Improvement of Wheat Genetic Resistance to Powdery Mildew Retrospects and Prospects

The Open Agriculture Journal 30 December 2022 REVIEW ARTICLE DOI: 10.2174/18743315-v16-e221026-2022-HT14-3623-1


Powdery mildew is one of the most noticeable and harmful wheat diseases in countries with temperate climates and sufficient rainfall. The most efficient, economical, and environmentally friendly means to control powdery mildew is the growing of genetically resistant wheat cultivars. The genetic resistance of wheat is quickly overcome due to the evolution of the avirulence genes of the pathogen. The problem of enriching the genetic pool of wheat with new effective resistance genes is relevant. The objective of the work is to show that the basis of the organization of the genetic protection of wheat from powdery mildew cannot be related to the simple expansion of the wheat genetic pool due to new resistance genes. The gene transfer should be preceded by the study of the molecular nature of the resistance gene products. The work presented information about resistance types in wheat against powdery mildew and the molecular nature of Pm genes’ products. They are NLR-immune receptors, tandem kinase proteins, receptor-like kinases, transporters, plant-specific proteins, and mitogen activated kinases. NLR, in interaction with the pathogen effectors, confers highly specific resistance; all the rest provide resistance of a wide spectrum. Characteristics of pathogen gene products are provided, and a model of interaction between Pm and AvrPm gene products is described. A certain number of Pm genes are present in the current genetic pool of common wheat. The effectiveness of some of the most common genes has already been overcome by the pathogen. This necessitates the renewal of resistance genes in wheat. Prospects for the improvement of wheat genetic resistance to powdery mildew are provided. The prospective direction of research for providing effective long-term wheat genetic resistance to the biotrophic pathogen Blumeria is molecular genetic studies of wheat plants and pathogen races.

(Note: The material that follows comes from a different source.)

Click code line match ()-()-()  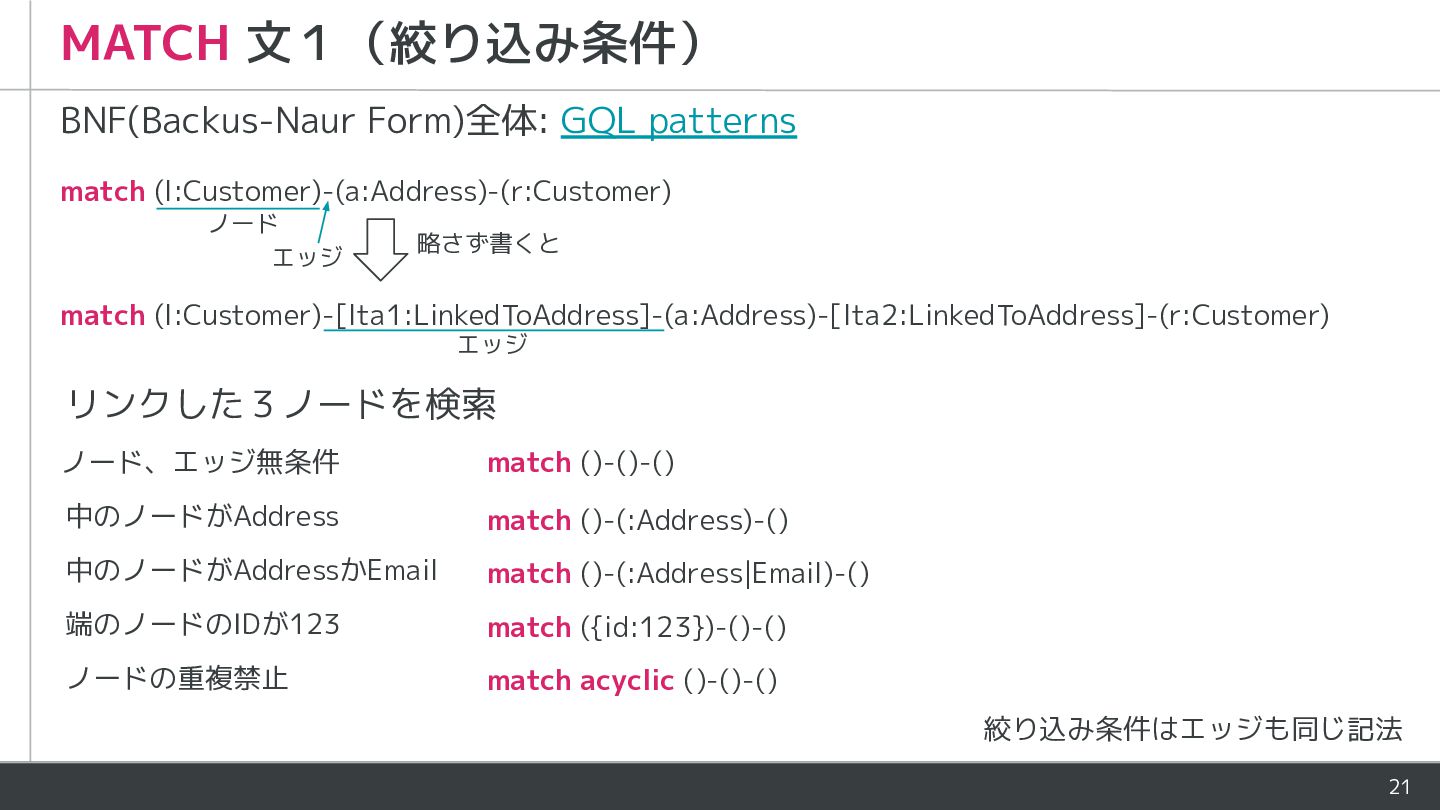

A clear understanding of the molecular nature of the plant protein conferring resistance and its role in the development of the molecular pattern of plant protection against the pathogen is necessary to assess the prospects of any resistance gene for transfer to the genetic pool of wheat in relation to its ability to confer effective and long-lasting powdery mildew resistance.

Keywords: Powdery mildew wheat, Diseases, Wheat cultivars, Wheat chromosomes, Horizontal resistance, Vertical resistance.